> _Exercise brief_
Every record below should appear in your answer, copied exactly.

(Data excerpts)
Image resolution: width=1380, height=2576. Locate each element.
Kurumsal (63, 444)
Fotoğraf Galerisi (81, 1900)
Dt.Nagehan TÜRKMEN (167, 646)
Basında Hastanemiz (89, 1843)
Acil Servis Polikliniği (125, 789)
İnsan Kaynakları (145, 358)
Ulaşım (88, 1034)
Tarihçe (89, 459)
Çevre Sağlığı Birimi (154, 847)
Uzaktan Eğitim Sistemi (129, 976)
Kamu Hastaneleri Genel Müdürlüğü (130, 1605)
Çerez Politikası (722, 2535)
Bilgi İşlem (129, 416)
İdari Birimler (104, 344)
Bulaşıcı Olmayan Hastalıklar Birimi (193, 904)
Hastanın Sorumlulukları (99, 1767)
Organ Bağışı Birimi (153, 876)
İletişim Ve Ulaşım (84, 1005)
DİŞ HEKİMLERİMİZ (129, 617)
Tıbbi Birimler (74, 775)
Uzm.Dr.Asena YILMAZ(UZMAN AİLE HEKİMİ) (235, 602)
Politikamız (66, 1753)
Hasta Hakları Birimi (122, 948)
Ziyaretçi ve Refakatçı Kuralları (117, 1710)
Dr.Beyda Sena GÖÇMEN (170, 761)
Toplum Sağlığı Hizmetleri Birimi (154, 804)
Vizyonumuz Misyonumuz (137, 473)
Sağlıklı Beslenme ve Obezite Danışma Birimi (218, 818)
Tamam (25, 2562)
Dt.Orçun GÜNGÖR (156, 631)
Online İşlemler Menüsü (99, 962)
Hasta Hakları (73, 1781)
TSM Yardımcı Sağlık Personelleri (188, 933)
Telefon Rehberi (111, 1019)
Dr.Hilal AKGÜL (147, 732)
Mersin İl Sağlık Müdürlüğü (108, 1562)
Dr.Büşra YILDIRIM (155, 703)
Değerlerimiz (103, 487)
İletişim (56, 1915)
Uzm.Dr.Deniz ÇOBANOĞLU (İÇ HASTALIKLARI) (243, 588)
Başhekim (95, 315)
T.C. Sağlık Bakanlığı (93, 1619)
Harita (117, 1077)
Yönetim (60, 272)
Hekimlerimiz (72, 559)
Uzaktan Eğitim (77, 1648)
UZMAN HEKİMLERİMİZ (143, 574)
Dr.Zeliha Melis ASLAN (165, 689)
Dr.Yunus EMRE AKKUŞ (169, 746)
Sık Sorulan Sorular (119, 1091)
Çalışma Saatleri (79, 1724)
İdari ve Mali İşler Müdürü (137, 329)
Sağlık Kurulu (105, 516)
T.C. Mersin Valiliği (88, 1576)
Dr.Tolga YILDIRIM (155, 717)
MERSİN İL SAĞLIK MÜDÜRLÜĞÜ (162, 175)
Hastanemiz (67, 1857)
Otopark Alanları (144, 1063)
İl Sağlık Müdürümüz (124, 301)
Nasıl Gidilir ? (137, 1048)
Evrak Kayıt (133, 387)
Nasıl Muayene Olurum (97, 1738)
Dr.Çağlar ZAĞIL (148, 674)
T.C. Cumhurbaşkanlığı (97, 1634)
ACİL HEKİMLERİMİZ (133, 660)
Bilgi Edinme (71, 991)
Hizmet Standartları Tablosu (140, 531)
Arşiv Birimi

> _Completed exercise_
Image resolution: width=1380, height=2576. Locate each element.
Kurumsal (63, 444)
Fotoğraf Galerisi (81, 1900)
Dt.Nagehan TÜRKMEN (167, 646)
Basında Hastanemiz (89, 1843)
Acil Servis Polikliniği (125, 789)
İnsan Kaynakları (145, 358)
Ulaşım (88, 1034)
Tarihçe (89, 459)
Çevre Sağlığı Birimi (154, 847)
Uzaktan Eğitim Sistemi (129, 976)
Kamu Hastaneleri Genel Müdürlüğü (130, 1605)
Çerez Politikası (722, 2535)
Bilgi İşlem (129, 416)
İdari Birimler (104, 344)
Bulaşıcı Olmayan Hastalıklar Birimi (193, 904)
Hastanın Sorumlulukları (99, 1767)
Organ Bağışı Birimi (153, 876)
İletişim Ve Ulaşım (84, 1005)
DİŞ HEKİMLERİMİZ (129, 617)
Tıbbi Birimler (74, 775)
Uzm.Dr.Asena YILMAZ(UZMAN AİLE HEKİMİ) (235, 602)
Politikamız (66, 1753)
Hasta Hakları Birimi (122, 948)
Ziyaretçi ve Refakatçı Kuralları (117, 1710)
Dr.Beyda Sena GÖÇMEN (170, 761)
Toplum Sağlığı Hizmetleri Birimi (154, 804)
Vizyonumuz Misyonumuz (137, 473)
Sağlıklı Beslenme ve Obezite Danışma Birimi (218, 818)
Tamam (25, 2562)
Dt.Orçun GÜNGÖR (156, 631)
Online İşlemler Menüsü (99, 962)
Hasta Hakları (73, 1781)
TSM Yardımcı Sağlık Personelleri (188, 933)
Telefon Rehberi (111, 1019)
Dr.Hilal AKGÜL (147, 732)
Mersin İl Sağlık Müdürlüğü (108, 1562)
Dr.Büşra YILDIRIM (155, 703)
Değerlerimiz (103, 487)
İletişim (56, 1915)
Uzm.Dr.Deniz ÇOBANOĞLU (İÇ HASTALIKLARI) (243, 588)
Başhekim (95, 315)
T.C. Sağlık Bakanlığı (93, 1619)
Harita (117, 1077)
Yönetim (60, 272)
Hekimlerimiz (72, 559)
Uzaktan Eğitim (77, 1648)
UZMAN HEKİMLERİMİZ (143, 574)
Dr.Zeliha Melis ASLAN (165, 689)
Dr.Yunus EMRE AKKUŞ (169, 746)
Sık Sorulan Sorular (119, 1091)
Çalışma Saatleri (79, 1724)
İdari ve Mali İşler Müdürü (137, 329)
Sağlık Kurulu (105, 516)
T.C. Mersin Valiliği (88, 1576)
Dr.Tolga YILDIRIM (155, 717)
MERSİN İL SAĞLIK MÜDÜRLÜĞÜ (162, 175)
Hastanemiz (67, 1857)
Otopark Alanları (144, 1063)
İl Sağlık Müdürümüz (124, 301)
Nasıl Gidilir ? (137, 1048)
Evrak Kayıt (133, 387)
Nasıl Muayene Olurum (97, 1738)
Dr.Çağlar ZAĞIL (148, 674)
T.C. Cumhurbaşkanlığı (97, 1634)
ACİL HEKİMLERİMİZ (133, 660)
Bilgi Edinme (71, 991)
Hizmet Standartları Tablosu (140, 531)
Arşiv Birimi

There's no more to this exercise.